Legacy systems fall short

As capacity requirements grow exponentially, traditional storage area network (SAN) and network attached storage (NAS) disk-based solutions—which are often based on expensive proprietary hardware—not only become cost prohibitive but also insufficiently scalable. By nature of their design, these legacy systems create silos of data as storage capacity grows, making it difficult to provide a reliable platform for geographically dispersed teams working collaboratively and ultimately hindering seamless access to all content. Multiple islands of storage also result in greater management complexity, cost and risk, and scaling requires continuous upgrades to larger infrastructures.

Similarly, because of latency and management issues, tape storage systems that have been relied on for so long simply can’t keep pace with the demands of today’s media workloads.

What’s needed is a way to seamlessly and cost effectively scale to hundreds of petabytes without interruption or downtime and ensure that content is readily accessible anywhere and anytime.

Object storage answers the call

At its core, object storage is an approach to addressing and manipulating data as discrete units called objects. Rather than organising stored content into a hierarchy with directories and sub-directories, object storage uses a flat address system in which data is stored as objects along with metadata tags and a unique identifier.

These objects are stored in a flat address space, eliminating the hierarchical structure used in file storage and making it far easier to locate and retrieve data across regions. This flat address space also helps with scalability. By simply adding more nodes, users can scale to petabytes and beyond, without any downtime. In addition, metadata is customisable, allowing more specific information for each piece of content.


Unlocking value through metadata

The metadata tags are a key advantage with object storage — they enable much better identification and classification of data. You can think of objects as being self-describing: they have descriptive labels assigned by the user or application that writes the object.

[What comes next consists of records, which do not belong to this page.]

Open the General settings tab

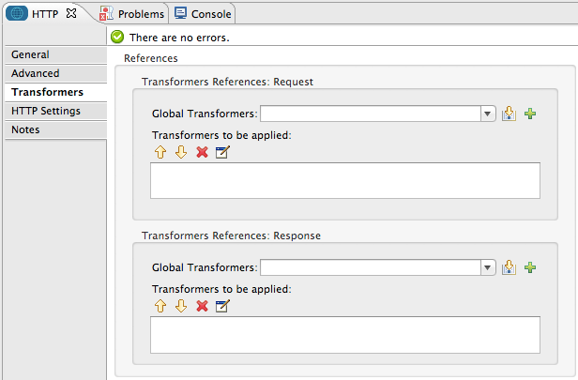[30, 54]
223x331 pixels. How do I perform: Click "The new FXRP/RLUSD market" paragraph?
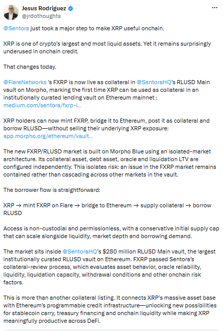pyautogui.click(x=110, y=163)
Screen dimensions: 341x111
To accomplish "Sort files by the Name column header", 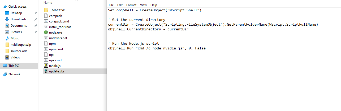I will [48, 3].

Through a search function, users can easily look for a specific object, even if the data itself is not easily identifiable (such as an image, media clip or data set).

How object storage handles metadata is critical as it drives so many functions of a modern media organisation, from automation and analytics to SEO. Metadata can help business leaders and editors know what content performs well. A strong metadata system can also power centralised searches, helping find assets across the storage infrastructure. After all, you can only monetise and repurpose content that you know exists and can easily find.


4K, 8K, AI and beyond

As new, higher resolution formats and AI tools enter the workflow, capacity requirements will only increase. High capacity solutions are needed, and they exist. It is possible to store 1.5PB of data in just 4U, or 7” of rack height, and 55,000 hours of 4K video content (UAVC-4K, Ultra HD format) in just 12U of rack height, representing a 75% space savings vs an LTO-8 tape library with the same capacity, as examples.

Media organisations should look for automated data protection, replication across facilities for collaboration and disaster recovery, and rich metadata tagging that enables Google-like search and facilitates AI/ML applications, among other things.

In short, object storage can be your best ally in the struggle to manage, protect and leverage your media assets.